17の目標達成へ、貢献目指す

《自治体の取り組み》県、総合計画と一体的に推進

フードロス削減のため県庁内に設置された無人販売機

 県内の自治体がSDGs(持続可能な開発目標)を意識した取り組みに本腰を入れ始めた。SDGsを前面に掲げた事業などはまだ多くないが、SDGsの全17の目標に沿った事業を展開し、目標達成への貢献を目指す。
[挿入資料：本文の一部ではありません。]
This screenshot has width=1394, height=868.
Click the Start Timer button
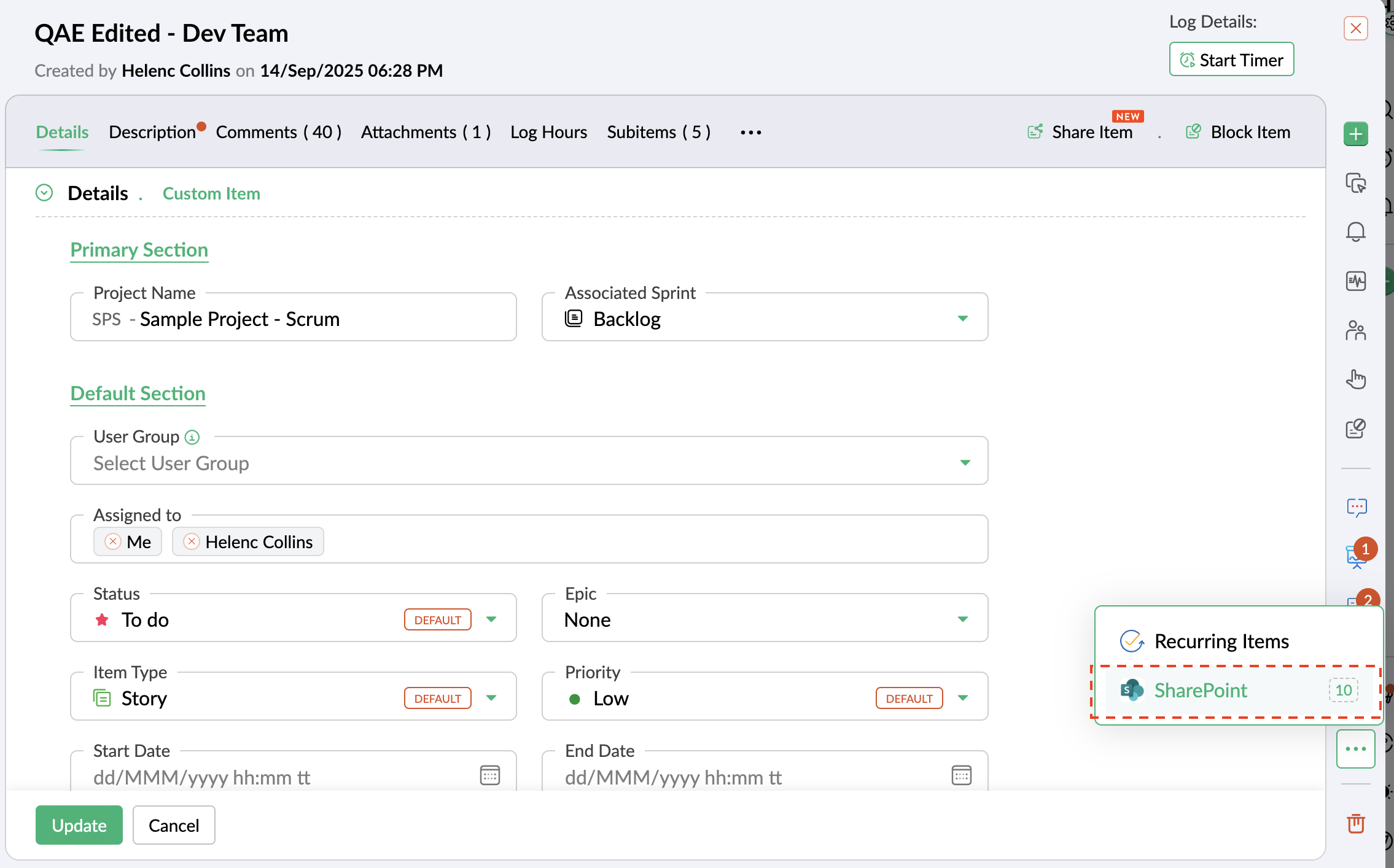pos(1231,60)
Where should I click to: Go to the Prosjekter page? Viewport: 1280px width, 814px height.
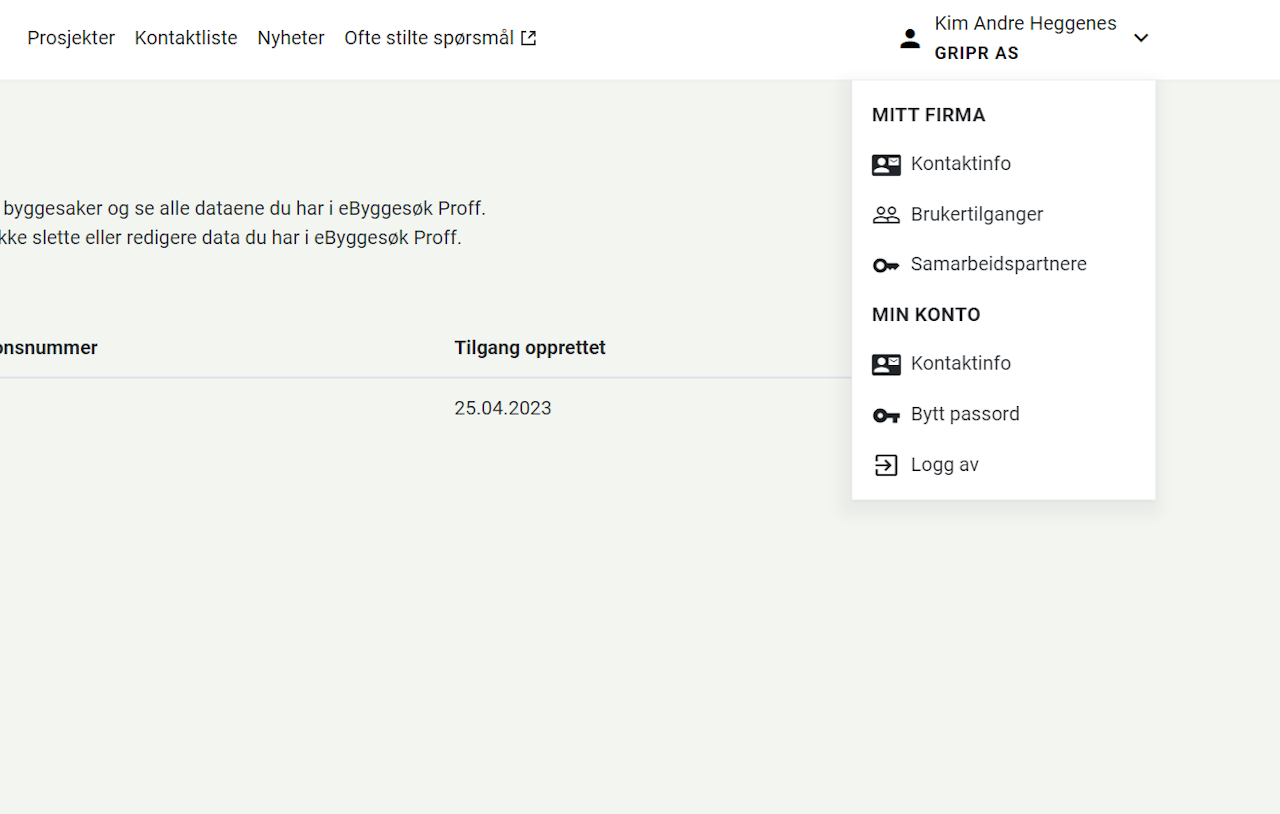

県も新たな県総合計画(2022~25年度)で、20の政策全てを各目標と関連付け、一体的な推進を図っていく。

 県総合計画の「新しい豊かさ」の項目で1番目に掲げられた政策「質の高い雇用の創出」。成長分野などの企業誘致や産業を支える人材の育成・確保などが盛り込まれ、SDGsの目標8「働きがいも経済成長も」や目標9「産業と技術革新の基盤をつくろう」のほか、目標4「質の高い教育をみんなに」など五つの目標のアイコンが併記された。

 他の政策も同様で、20の政策を通じて、17の目標全てに貢献できる形だ。中でも、目標4と8に関連するのは計16政策と多く、目標17「パートナーシップで目標を達成しよう」は全ての政策に関連付けられた。

 県は、大井川和彦知事の就任後に策定した前総合計画(18~21年度)からSDGsの理念を重要な視点として盛り込み、政策と併せた推進に乗り出した。本年度は、(温室効果ガス排出量を実質ゼロにする)カーボンニュートラルや、フードロス削減などの各事業に力を入れていく。

 県内市町村もSDGsの取り組みを本格化し、新年度予算や総合計画に関連する事業や目標を取り入れたり、企業・団体と提携したりする動きがみられる。背景には人口減少への危機感があり、生き残りを懸けた「持続可能なまちづくり」は共通の課題と言える。

 ほかにも、地方自治体は住民などへの意識啓発や、各ステークホルダーをつなぐ役割を担う。政府が定めたSDGs実施指針は、地方自治体について「SDGsを原動力とした地方創生を推進することが期待されている」としている。

先導役担う

「未来都市」

つくば市・境町

境町が全国自治体に先駆けて導入した自動運転バス

 SDGsの重要性を認識しながらも、具体的にどう取り組んでいいか戸惑う自治体も多いだろう。その中で〝先導役〟を担うのが「SDGs未来都市」だ。内閣府が2018年から優れた取り組みを提案する地方自治体を毎年選定し、県内ではつくば市と境町が選ばれている。

 つくば市は同年6月に未来都市の第1弾に選定され、同9月には「つくば市未来都市計画」を策定した。主な取り組みは「つくば市SDGsパートナーズ」で、市民や企業、大学、研究機関などの個人、団体会員を募り、意見交換やワークショップなどを通じて課題解決を目指していく。

 境町は昨年5月に未来都市に追加選定された。町未来都市計画では、「子育て制度日本一」や質の高い英語教育などを掲げ、全国自治体初となる自動運転バスも活用していく。

 SDGs未来都市はこれまでに全国の124都市が選定されている。